Christopher Parker, co-founder and CEO of 4FrontSecurity, has 25 years of experience in sales, management, marketing and business development in Europe and Asia-Pacific. Most recently, he was the CEO of Saztec International, a Boston-based company specializing in database design, construction and maintenance.
|Outside the United States, companies put a higher priority on information security, and awareness is higher.|
Co-founder and Chief Security Officer Steve Crutchley has more than 30 years of experience and has helped deploy secure IT systems in Europe, the Middle East and Africa. He previously was a founder and director of eTechSecurity, an IT security consultancy based in the Mideast.
In the United Kingdom and elsewhere outside the United States, companies put a higher priority on information security, and awareness is higher, Parker said, adding that 4FrontSecurity takes a business approach to the matter.
"We help organizations align their thinking on security from a business perspective rather than a technology perspective," he said.

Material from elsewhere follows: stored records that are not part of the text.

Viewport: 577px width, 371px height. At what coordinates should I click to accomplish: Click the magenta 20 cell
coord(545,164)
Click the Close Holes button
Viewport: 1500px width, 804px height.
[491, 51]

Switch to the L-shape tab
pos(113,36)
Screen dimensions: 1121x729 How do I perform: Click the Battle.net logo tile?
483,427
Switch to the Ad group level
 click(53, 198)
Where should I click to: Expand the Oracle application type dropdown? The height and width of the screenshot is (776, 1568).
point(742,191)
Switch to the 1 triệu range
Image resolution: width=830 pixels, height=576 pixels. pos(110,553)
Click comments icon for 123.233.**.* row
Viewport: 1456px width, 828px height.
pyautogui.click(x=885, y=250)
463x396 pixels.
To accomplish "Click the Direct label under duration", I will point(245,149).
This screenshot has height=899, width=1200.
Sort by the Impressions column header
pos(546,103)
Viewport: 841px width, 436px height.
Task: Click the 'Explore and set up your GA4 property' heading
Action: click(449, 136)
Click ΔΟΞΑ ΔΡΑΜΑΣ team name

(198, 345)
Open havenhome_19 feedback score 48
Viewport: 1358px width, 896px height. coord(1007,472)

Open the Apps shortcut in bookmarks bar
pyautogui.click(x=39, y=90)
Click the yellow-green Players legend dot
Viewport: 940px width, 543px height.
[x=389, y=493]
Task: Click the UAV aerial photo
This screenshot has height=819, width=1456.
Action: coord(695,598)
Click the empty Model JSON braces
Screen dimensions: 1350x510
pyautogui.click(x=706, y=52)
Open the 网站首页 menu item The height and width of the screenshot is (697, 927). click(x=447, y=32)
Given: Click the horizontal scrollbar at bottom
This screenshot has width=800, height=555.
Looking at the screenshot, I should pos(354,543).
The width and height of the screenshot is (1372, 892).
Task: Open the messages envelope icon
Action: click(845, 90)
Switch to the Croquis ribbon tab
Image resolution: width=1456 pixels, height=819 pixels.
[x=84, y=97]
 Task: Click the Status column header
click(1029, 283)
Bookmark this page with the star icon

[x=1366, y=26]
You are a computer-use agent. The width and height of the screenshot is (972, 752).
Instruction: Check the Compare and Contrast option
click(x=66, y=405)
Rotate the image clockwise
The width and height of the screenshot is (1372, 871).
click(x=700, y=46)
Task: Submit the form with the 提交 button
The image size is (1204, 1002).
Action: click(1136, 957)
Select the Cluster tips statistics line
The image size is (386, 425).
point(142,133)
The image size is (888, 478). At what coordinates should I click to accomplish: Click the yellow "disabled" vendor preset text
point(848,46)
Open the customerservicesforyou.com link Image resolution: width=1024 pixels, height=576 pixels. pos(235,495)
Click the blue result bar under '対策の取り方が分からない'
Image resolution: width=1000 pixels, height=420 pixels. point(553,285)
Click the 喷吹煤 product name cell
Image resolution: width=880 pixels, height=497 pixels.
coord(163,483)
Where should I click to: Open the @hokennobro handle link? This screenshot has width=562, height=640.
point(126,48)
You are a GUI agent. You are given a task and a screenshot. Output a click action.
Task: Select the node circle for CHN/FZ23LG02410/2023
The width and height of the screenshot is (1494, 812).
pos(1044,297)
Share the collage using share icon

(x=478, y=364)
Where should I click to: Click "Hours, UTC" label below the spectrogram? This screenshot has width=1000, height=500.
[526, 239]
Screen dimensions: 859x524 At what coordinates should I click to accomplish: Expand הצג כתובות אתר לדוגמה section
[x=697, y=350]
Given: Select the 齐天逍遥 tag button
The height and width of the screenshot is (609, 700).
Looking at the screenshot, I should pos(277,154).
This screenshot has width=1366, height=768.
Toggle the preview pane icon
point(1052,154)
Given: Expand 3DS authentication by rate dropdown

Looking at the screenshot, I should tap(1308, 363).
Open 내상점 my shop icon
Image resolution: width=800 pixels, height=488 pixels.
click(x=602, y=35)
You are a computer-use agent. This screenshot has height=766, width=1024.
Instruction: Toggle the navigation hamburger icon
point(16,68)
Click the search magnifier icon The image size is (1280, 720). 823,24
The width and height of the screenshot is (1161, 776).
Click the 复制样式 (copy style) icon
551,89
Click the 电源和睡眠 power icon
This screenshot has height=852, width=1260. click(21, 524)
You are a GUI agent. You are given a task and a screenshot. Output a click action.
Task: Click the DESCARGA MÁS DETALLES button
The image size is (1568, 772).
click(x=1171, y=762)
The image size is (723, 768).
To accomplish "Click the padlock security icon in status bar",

The company's consulting services usually include assessing clients' security requirements and steering them through a plethora of products to help build the right protection for their organizations, executives said.
4FrontSecurity also focuses on building senior-level executives' security awareness. Other services include implementation of security technologies, network forensics and development of security policies.
Market-research firm IDC projects that the security services market will triple in size to $21 billion in 2005 from $6.7 billion in 2000.
But the trend in the security industry has been toward consolidation, not the formation of new companies, said analysts.
4FrontSecurity is daring to be different.
The timing's good to start a new company, despite the fact that the sluggish economy is putting a squeeze on IT spending, said Parker.
"If you launch when the market's up, you're battling everyone for space," he said. "It's a good time to launch now. The market's going to come back."